I welcome the Government’s decision to remove the requirement for a referendum before devolving powers over income tax to the National Assembly for Wales. I am afraid that I have to take issue with the noble Lord on the Labour Benches, who still sees the need for a referendum.
Our democratic institution, the National Assembly, commenced 19 years ago and successive Bills have conferred increasing powers on it. The aim of this Bill should surely be to further build that democratic institution by providing it with the powers it needs to do its job. Along with those powers, there must also be a means of providing the Assembly’s electorate with the opportunity to hold the institution to account. For me, these two factors—power and accountability—are the basis of democracy. Providing the Assembly with powers over partial income tax devolution, which brings with it the opportunity for transparency and accountability without holding a referendum, should be a mark of the confidence of this House in the Welsh Government’s ability to carry out their functions. The Bill should be about indicating a clear way ahead for the Assembly to provide the people of Wales with the mature and confident democracy we want and deserve, not about placing further obstacles in the path of their progress.
I am tired of living in a country which has had to hold out the begging bowl to the Treasury to enable it to receive funding via its annual block grant. I am tired of hearing Welsh Ministers blame the UK Government for every shortfall in funding. But, most of all, I am tired of there being no means by which I, as a Welsh elector, am able to hold the Government of my country to account for the way they raise and spend their revenue.
I welcome last year’s devolution of powers over business rates to the Assembly and I look forward to stamp duty land tax and landfill tax being transferred in 2018. The addition of a £1.9 billion share of income tax, partially devolved to the Welsh Government, would form the basis of a system the Welsh electorate could scrutinise and on which they could hold the Government to account.
However, I agree with the noble Lord who spoke about the possible difficulties of devolving powers. In their joint report, the Wales Governance Centre and the Institute for Fiscal Studies urge caution in the choice of funding mechanism we employ and note two material considerations: Wales’s,
“relatively slower rate of population growth”,
“the size and distribution of the Welsh tax base”,
“significantly divergent to that of the rest of the UK, with far more lower-income earners”.

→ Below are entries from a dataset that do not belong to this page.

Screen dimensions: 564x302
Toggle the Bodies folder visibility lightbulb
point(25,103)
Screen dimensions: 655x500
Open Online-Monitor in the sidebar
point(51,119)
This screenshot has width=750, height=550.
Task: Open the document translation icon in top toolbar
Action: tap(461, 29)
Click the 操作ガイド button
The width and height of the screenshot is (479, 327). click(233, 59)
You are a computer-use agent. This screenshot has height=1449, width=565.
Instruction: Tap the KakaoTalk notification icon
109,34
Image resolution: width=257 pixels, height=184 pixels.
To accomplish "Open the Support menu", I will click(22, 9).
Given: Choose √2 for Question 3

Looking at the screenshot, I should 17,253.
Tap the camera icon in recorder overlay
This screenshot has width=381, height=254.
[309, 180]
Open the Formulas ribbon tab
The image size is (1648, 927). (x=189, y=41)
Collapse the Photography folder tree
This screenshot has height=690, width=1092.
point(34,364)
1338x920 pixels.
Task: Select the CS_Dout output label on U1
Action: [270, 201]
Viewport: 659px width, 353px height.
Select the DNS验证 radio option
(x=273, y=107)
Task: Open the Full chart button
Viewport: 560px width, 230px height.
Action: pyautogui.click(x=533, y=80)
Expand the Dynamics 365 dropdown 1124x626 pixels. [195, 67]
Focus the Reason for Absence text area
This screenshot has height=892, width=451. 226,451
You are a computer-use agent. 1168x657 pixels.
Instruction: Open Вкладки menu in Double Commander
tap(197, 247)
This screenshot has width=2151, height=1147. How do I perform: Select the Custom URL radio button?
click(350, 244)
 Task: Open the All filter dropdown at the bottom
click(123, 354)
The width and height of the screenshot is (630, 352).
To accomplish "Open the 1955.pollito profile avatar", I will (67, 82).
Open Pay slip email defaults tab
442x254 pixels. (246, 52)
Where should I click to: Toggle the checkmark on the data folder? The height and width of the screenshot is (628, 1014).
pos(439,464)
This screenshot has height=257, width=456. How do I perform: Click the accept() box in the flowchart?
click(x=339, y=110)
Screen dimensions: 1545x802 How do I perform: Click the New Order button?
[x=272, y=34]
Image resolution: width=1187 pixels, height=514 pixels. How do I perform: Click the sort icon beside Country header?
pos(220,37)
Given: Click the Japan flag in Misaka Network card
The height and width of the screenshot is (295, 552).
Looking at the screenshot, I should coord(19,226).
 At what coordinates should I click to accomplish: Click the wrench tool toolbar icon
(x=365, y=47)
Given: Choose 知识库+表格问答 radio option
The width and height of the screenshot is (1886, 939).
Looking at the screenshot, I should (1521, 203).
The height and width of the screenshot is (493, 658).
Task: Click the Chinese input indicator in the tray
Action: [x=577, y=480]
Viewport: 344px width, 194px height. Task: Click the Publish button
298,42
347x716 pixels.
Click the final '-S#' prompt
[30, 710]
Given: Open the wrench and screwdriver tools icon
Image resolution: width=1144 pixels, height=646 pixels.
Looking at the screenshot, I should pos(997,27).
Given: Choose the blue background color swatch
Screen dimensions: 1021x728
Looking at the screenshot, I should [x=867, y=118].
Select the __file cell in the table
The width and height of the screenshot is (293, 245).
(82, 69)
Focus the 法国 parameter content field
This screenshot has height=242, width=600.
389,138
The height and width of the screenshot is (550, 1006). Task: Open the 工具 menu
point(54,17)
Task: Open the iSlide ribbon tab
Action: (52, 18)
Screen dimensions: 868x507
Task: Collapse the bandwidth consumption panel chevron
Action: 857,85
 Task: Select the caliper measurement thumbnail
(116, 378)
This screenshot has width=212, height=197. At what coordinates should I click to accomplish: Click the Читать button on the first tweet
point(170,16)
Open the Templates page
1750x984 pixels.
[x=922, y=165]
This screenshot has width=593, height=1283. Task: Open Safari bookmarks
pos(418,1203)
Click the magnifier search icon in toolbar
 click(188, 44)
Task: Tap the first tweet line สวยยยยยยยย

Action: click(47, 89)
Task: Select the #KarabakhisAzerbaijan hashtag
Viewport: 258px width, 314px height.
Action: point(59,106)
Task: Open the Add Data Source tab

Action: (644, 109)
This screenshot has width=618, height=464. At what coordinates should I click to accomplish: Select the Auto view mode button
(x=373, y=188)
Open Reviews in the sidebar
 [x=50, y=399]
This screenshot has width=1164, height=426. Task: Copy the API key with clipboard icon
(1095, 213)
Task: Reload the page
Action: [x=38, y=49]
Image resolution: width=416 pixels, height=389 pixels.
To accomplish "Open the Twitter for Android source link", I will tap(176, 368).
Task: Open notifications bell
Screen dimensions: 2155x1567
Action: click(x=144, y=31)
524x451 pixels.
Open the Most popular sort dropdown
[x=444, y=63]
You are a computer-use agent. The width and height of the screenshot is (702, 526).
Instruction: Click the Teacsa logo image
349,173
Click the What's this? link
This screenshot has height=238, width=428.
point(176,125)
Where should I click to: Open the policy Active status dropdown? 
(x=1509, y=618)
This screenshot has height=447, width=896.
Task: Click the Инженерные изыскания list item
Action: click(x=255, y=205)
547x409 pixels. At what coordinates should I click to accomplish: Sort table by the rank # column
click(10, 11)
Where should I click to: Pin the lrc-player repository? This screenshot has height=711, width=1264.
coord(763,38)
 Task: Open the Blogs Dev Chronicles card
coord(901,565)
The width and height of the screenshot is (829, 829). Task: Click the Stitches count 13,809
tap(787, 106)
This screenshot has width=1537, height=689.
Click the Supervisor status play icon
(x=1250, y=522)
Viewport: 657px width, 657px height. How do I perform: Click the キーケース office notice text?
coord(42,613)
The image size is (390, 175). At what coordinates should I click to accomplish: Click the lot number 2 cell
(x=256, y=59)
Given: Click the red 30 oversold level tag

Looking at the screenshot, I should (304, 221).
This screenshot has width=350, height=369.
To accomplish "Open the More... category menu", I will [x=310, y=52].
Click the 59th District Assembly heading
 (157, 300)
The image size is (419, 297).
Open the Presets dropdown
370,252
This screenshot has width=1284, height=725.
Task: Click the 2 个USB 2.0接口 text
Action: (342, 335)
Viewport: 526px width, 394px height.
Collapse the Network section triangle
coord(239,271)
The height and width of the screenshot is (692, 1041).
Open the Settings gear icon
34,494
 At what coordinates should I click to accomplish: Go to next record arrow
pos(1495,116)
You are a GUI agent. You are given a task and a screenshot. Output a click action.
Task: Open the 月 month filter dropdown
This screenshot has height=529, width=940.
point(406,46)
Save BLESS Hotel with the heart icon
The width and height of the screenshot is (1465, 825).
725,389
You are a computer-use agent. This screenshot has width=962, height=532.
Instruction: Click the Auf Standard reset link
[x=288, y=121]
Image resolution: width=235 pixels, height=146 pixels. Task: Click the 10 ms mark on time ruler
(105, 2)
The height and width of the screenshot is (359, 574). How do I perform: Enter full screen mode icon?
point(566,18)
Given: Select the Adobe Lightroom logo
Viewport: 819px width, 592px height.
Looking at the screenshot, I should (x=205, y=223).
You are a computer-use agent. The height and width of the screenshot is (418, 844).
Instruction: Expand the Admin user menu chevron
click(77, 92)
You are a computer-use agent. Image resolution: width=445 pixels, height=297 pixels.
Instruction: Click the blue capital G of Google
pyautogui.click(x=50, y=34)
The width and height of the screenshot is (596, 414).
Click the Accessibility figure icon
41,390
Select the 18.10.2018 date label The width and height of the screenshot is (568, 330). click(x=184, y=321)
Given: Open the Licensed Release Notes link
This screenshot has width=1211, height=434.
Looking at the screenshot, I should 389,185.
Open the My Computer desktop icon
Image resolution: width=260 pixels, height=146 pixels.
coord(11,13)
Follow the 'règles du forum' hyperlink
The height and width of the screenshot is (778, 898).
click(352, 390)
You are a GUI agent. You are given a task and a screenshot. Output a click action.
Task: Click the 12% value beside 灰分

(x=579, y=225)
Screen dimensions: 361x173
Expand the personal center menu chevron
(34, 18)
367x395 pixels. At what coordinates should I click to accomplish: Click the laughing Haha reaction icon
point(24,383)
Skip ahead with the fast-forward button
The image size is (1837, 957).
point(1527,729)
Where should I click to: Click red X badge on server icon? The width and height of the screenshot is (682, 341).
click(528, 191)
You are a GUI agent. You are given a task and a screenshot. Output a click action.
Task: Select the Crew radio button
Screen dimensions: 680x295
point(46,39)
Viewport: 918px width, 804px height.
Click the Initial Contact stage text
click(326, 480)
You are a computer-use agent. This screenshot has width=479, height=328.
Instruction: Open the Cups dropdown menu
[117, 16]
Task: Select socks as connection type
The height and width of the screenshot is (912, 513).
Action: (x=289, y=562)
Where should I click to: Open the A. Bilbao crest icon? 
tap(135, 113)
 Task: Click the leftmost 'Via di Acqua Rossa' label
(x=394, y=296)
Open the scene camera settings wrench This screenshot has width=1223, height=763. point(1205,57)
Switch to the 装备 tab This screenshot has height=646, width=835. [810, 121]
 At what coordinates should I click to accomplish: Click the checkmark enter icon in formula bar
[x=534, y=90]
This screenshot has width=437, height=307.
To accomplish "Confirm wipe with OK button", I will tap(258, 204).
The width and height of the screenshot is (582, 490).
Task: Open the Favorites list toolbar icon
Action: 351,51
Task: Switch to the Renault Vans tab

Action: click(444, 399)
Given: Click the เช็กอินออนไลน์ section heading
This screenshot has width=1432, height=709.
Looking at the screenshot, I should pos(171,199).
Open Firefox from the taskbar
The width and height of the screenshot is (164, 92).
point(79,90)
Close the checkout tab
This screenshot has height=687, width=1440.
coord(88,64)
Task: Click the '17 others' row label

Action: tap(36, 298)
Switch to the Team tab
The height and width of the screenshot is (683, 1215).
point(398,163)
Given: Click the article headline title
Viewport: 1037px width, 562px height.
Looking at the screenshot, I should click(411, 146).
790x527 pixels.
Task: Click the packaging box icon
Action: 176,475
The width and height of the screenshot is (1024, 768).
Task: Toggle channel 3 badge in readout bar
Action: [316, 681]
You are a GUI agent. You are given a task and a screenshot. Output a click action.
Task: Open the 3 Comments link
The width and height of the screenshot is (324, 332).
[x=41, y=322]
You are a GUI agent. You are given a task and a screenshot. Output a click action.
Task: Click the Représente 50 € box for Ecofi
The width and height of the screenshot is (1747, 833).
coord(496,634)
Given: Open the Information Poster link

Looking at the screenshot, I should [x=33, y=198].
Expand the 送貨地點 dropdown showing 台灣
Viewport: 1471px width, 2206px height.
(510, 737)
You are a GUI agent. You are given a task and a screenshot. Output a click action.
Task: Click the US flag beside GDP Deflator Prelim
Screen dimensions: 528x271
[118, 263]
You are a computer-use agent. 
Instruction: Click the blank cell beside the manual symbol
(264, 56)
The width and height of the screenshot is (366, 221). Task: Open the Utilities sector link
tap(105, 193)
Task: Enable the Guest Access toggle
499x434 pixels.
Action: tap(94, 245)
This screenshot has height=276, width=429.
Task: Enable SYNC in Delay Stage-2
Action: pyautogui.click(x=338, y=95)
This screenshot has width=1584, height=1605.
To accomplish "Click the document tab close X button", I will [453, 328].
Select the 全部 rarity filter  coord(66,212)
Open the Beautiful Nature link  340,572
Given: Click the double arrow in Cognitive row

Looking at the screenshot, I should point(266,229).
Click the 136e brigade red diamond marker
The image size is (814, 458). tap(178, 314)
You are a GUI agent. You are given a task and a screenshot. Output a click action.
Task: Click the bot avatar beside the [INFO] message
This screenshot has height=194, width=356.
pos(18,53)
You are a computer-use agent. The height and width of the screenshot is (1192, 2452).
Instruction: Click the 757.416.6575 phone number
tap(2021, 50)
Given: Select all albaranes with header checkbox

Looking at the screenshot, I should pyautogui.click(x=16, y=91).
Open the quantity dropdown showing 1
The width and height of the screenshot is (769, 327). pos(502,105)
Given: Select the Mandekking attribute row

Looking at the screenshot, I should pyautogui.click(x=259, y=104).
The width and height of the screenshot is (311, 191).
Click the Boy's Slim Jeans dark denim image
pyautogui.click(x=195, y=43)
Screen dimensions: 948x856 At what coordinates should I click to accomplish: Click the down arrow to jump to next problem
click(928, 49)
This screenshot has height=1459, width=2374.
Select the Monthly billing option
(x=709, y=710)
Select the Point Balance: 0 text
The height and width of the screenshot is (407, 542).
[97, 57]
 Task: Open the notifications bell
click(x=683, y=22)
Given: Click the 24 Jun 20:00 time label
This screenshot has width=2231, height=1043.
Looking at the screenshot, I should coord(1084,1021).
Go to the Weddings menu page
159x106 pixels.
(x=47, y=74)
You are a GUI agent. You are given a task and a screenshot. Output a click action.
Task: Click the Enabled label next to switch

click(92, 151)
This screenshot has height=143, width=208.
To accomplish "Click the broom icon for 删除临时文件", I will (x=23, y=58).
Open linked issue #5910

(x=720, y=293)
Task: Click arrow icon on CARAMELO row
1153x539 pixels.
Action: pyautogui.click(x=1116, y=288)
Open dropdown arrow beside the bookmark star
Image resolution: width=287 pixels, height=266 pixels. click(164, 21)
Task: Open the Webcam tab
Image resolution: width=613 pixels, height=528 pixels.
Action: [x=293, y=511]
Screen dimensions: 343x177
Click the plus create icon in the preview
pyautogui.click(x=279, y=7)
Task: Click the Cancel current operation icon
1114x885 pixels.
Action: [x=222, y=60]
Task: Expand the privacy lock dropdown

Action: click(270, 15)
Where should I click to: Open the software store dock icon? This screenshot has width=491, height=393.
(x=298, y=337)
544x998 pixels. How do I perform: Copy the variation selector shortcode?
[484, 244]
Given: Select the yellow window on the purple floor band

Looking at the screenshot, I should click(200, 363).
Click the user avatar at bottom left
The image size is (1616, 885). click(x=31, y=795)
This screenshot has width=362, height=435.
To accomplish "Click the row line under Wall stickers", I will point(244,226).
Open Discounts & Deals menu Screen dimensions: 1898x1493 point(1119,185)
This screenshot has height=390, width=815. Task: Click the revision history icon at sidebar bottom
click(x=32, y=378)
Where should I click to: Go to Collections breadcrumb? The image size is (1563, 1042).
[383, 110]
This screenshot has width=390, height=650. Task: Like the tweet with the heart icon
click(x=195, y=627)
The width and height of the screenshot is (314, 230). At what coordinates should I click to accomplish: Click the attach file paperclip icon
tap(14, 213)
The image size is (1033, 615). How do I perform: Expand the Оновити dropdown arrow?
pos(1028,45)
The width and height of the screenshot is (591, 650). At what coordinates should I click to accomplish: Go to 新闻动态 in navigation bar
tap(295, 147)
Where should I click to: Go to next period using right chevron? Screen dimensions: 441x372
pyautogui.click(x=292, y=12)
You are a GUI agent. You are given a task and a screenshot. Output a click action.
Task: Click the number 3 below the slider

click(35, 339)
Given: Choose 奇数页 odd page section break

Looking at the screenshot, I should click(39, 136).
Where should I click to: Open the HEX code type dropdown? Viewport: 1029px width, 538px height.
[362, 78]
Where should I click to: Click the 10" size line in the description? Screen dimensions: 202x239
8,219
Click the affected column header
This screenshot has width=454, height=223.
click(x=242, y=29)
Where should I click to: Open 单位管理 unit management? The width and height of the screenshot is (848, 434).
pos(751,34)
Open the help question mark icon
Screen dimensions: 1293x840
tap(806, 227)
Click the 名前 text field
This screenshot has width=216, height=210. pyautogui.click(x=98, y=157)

These are issues that we should take seriously. The prospect of these two factors having an adverse impact on the funding available to the Welsh Government in future years needs to be fully understood by Members of this House and mitigated against in the fiscal framework now under discussion. I would therefore be grateful if the Minister updated the Committee on the progress of the negotiations on the fiscal framework associated with the Bill. I also seek his assurance that a document will be in the hands of noble Lords before Report, enabling us to come to final decisions on a number of issues based on the evidence in the framework.
Finally, as we debate further amendments in Committee, I will certainly be listening very carefully to the Minister as he seeks to explain the Government’s justification for the inclusion of many reservations to the UK Government. However, on the devolution of income tax powers to the National Assembly without the need for a referendum, I am happy to lend the Government my support.